--- YOUR ASSIGNMENT ---
Print the data below exactly, but only the lines from the one containing "Sort by the starred" down to the one containing "This screenshot has height=481, width=851.", inclusive.

[Stored records]
[Start of Attachment]

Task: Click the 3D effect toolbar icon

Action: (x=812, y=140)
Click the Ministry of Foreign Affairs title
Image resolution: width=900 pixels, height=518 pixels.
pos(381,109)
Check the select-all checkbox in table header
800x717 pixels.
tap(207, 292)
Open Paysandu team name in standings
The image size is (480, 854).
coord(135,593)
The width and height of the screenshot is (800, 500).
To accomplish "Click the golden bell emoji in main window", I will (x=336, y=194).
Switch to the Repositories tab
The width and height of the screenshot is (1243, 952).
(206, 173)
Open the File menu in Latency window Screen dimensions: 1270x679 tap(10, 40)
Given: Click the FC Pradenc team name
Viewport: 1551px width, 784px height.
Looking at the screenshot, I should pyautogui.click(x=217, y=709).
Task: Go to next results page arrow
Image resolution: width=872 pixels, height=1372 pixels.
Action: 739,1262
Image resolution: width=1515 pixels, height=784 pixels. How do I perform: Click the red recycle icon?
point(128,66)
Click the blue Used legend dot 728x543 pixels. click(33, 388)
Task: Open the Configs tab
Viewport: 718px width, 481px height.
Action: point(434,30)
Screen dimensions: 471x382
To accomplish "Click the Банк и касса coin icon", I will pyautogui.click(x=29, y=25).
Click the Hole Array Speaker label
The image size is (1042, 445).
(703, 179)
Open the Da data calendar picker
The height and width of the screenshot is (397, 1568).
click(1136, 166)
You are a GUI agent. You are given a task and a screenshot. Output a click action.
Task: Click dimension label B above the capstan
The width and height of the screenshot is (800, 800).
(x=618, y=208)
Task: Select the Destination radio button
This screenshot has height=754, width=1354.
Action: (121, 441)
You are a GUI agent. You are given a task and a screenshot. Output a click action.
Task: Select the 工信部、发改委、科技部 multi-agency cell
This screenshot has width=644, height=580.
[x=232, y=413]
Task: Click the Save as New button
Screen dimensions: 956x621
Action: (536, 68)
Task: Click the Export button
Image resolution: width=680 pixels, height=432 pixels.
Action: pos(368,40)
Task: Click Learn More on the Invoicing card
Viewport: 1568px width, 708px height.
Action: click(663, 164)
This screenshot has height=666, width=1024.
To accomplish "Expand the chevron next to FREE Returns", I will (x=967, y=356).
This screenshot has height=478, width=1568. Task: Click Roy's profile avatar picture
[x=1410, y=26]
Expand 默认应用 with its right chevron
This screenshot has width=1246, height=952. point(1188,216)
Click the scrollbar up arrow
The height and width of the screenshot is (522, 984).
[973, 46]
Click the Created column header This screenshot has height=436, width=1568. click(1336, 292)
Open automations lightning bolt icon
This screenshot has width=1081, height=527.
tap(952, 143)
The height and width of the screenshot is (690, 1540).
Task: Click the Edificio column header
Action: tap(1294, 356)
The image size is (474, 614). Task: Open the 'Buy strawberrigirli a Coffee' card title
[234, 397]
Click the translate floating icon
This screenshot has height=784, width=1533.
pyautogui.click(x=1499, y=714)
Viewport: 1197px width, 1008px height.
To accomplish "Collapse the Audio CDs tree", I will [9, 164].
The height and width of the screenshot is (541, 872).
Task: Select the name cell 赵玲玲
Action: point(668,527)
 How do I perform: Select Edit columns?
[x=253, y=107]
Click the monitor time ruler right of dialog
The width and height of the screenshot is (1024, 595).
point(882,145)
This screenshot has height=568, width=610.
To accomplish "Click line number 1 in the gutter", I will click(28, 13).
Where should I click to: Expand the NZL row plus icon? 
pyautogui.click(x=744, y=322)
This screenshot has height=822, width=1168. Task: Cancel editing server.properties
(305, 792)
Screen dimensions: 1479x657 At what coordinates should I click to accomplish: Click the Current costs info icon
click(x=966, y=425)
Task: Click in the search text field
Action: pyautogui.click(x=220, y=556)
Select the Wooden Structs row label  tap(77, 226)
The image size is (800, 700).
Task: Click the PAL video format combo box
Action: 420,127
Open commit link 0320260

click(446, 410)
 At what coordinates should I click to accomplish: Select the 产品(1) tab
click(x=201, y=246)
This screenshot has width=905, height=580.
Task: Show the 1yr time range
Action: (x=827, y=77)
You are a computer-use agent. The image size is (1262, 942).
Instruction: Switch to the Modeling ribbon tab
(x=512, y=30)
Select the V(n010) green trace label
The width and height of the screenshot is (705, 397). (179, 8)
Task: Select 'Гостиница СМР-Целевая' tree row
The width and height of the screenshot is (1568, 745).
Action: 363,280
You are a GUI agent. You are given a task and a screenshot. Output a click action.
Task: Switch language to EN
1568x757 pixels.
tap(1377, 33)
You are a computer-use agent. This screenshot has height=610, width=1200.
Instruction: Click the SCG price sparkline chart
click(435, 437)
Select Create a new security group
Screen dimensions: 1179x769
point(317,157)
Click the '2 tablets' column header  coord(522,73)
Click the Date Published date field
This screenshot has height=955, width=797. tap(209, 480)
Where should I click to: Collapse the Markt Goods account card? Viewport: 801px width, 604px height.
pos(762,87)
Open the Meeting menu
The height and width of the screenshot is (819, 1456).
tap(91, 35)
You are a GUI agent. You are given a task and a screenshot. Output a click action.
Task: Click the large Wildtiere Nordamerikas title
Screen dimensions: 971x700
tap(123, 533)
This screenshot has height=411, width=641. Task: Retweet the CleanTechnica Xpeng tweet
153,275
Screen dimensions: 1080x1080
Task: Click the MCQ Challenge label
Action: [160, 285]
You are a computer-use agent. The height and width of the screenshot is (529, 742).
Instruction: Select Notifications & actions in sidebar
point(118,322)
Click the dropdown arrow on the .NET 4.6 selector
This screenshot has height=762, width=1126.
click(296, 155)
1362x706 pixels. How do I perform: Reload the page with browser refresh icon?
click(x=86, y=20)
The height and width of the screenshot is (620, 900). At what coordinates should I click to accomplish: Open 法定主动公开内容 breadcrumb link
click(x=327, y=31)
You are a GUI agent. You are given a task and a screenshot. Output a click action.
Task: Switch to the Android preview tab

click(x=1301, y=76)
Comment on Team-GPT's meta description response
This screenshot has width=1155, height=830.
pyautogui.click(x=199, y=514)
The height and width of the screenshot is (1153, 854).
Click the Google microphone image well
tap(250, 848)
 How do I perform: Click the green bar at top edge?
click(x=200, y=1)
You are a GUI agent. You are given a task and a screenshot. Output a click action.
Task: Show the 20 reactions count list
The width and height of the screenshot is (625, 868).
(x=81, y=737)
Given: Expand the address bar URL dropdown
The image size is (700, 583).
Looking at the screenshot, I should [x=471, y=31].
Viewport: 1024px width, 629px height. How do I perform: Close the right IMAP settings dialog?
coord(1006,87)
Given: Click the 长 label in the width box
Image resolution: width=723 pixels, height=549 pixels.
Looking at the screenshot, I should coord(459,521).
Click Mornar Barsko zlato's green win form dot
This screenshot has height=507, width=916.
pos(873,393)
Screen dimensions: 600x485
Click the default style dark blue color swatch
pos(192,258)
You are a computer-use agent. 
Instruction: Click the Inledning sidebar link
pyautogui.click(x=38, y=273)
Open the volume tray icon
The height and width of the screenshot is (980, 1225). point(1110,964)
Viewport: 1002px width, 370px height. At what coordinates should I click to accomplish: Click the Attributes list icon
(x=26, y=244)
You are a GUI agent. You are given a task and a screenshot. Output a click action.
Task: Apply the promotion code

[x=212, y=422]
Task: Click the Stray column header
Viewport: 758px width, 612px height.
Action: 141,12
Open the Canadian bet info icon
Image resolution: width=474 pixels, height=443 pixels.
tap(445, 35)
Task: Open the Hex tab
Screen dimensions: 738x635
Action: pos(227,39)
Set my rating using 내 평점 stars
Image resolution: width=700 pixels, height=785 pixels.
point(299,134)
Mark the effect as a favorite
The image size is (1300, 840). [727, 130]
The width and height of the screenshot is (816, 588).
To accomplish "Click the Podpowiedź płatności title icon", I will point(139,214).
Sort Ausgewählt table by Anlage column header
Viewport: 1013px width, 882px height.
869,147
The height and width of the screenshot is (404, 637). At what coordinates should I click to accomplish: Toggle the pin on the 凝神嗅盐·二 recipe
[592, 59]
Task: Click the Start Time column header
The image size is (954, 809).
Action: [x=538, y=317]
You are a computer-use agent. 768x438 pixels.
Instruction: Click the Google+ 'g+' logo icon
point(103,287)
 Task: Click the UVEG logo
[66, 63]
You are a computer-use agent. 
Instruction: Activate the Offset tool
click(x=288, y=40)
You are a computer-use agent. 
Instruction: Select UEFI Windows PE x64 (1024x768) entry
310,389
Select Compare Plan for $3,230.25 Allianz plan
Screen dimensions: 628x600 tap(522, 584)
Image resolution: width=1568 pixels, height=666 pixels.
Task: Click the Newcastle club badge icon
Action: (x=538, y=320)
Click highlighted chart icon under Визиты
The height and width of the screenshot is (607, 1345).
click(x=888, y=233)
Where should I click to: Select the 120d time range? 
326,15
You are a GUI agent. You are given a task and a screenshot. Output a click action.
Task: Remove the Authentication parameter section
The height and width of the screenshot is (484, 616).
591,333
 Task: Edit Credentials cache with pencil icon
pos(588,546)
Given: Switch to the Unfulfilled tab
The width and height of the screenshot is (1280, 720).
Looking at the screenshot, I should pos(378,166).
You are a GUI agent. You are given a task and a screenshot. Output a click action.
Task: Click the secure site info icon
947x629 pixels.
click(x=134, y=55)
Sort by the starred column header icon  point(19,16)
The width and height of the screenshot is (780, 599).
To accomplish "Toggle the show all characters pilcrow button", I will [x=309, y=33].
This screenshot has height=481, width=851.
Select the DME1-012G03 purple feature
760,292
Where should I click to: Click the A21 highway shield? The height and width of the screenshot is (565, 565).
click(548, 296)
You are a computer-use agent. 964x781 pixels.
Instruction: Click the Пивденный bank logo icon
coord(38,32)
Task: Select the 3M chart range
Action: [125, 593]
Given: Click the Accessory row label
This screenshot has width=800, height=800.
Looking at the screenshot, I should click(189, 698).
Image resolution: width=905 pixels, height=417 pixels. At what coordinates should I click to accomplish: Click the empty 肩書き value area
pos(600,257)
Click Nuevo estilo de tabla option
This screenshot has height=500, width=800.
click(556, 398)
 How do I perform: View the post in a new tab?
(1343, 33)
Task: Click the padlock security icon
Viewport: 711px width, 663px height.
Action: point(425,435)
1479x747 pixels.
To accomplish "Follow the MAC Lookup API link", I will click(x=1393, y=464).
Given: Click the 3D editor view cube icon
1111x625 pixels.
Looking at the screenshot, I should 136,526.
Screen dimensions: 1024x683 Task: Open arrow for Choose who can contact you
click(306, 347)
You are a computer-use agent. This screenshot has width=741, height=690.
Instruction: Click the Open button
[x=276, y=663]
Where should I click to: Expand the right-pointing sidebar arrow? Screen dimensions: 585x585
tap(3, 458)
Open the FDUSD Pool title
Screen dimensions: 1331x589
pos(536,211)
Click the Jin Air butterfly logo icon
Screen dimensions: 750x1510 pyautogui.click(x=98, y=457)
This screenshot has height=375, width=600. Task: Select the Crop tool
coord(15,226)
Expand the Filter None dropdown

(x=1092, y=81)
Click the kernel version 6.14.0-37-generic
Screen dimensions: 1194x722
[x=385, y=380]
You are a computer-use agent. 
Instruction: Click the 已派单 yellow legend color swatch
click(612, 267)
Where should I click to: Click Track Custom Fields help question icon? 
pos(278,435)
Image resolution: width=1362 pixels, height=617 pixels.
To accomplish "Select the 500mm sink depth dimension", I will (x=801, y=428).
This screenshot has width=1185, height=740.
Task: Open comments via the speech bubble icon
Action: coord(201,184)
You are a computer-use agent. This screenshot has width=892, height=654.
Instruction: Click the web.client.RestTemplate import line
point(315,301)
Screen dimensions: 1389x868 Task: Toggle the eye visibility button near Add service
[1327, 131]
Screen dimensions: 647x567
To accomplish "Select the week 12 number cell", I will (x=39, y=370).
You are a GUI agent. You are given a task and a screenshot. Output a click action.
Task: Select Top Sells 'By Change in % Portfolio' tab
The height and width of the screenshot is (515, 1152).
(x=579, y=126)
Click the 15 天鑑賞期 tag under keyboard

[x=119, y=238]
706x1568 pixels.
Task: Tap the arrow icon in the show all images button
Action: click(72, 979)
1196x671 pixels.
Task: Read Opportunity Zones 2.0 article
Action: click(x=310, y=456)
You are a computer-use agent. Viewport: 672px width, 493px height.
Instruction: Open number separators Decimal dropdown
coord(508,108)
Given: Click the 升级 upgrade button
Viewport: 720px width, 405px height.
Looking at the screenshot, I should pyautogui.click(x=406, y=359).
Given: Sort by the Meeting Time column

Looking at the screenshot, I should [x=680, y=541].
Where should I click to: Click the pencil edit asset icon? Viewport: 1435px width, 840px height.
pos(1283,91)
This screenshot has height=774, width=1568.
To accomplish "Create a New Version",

[End of Attachment]

--- SOLUTION FOR THIS TASK ---
Sort by the starred column header icon  point(19,16)
The width and height of the screenshot is (780, 599).
To accomplish "Toggle the show all characters pilcrow button", I will [x=309, y=33].
This screenshot has height=481, width=851.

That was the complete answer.